<Message Deleted>
In which nothing of consequence is communicated.
Forty-seven seconds. His finger wouldn’t stop shaking beneath his shirt. Shivers, chattering teeth, chest contracting. Allen needed to zip that coat up, get some warmth. The zipper was fucked. Properly fucked. He yanked again, and the metal teeth bit into the fleece lining. His fingers—why were they so slippery? On the laptop, the cursor blinked after ‘Plan B.’ Gwen’s Instagram was open in another tab, a photo of her at some beach, shoulders freckled, looking away from the camera.
Forty-seven seconds. That’s what the notification said. Forty-seven seconds of his father’s nurse or his father’s voice or his father’s death rattle or—Allen gave up on the coat zipper. He went to the front door, grabbed a scarf hanging limply from a hook, and wrapped it around his neck and head. Then he sat at the kitchen table and placed the phone in front of him, black rectangle, screen dark. Next to him, the tap kept dripping. One drop every 47 seconds—coincidence? (He’d timed it with a stopwatch. Fucking plick sound. 77 times every hour, 1,838 times every day, 672 thousand times a year.) Allen picked up the phone at length. Three messages. No, wait—three? Three. Definitely three…

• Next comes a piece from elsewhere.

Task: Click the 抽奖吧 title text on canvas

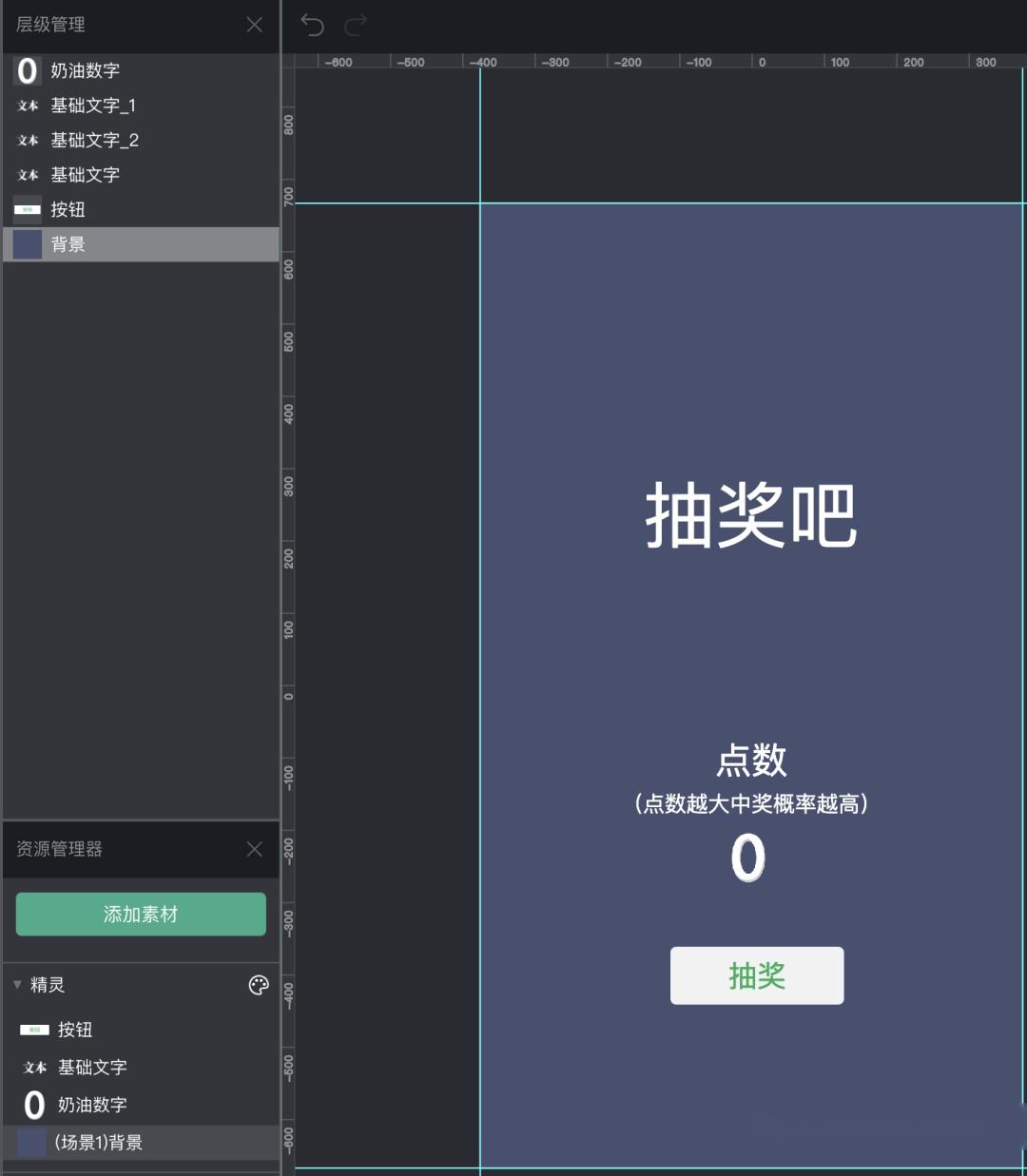Action: 751,515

First message—old as fuck, from his boss... ‘Allen, where are you? It’s 10.30 already, and you’re not at the office, nor connected anywhere. This is unacceptable. I’m warning you that if—’ DELETE.
Message 2: ‘Hey, mon vieux, it’s Sébastien. Ça va ma pépouse? Call me back and we’ll catch up over beer, okay? Also there’s this girl at the dojo asking about you, the one with the—’ DELETE.
The third message was from Waterstones. His neck went hot. ‘Hello, it’s the bookshop. We’ve got the book you ordered. Please feel free to come pick it up.’ SAVE!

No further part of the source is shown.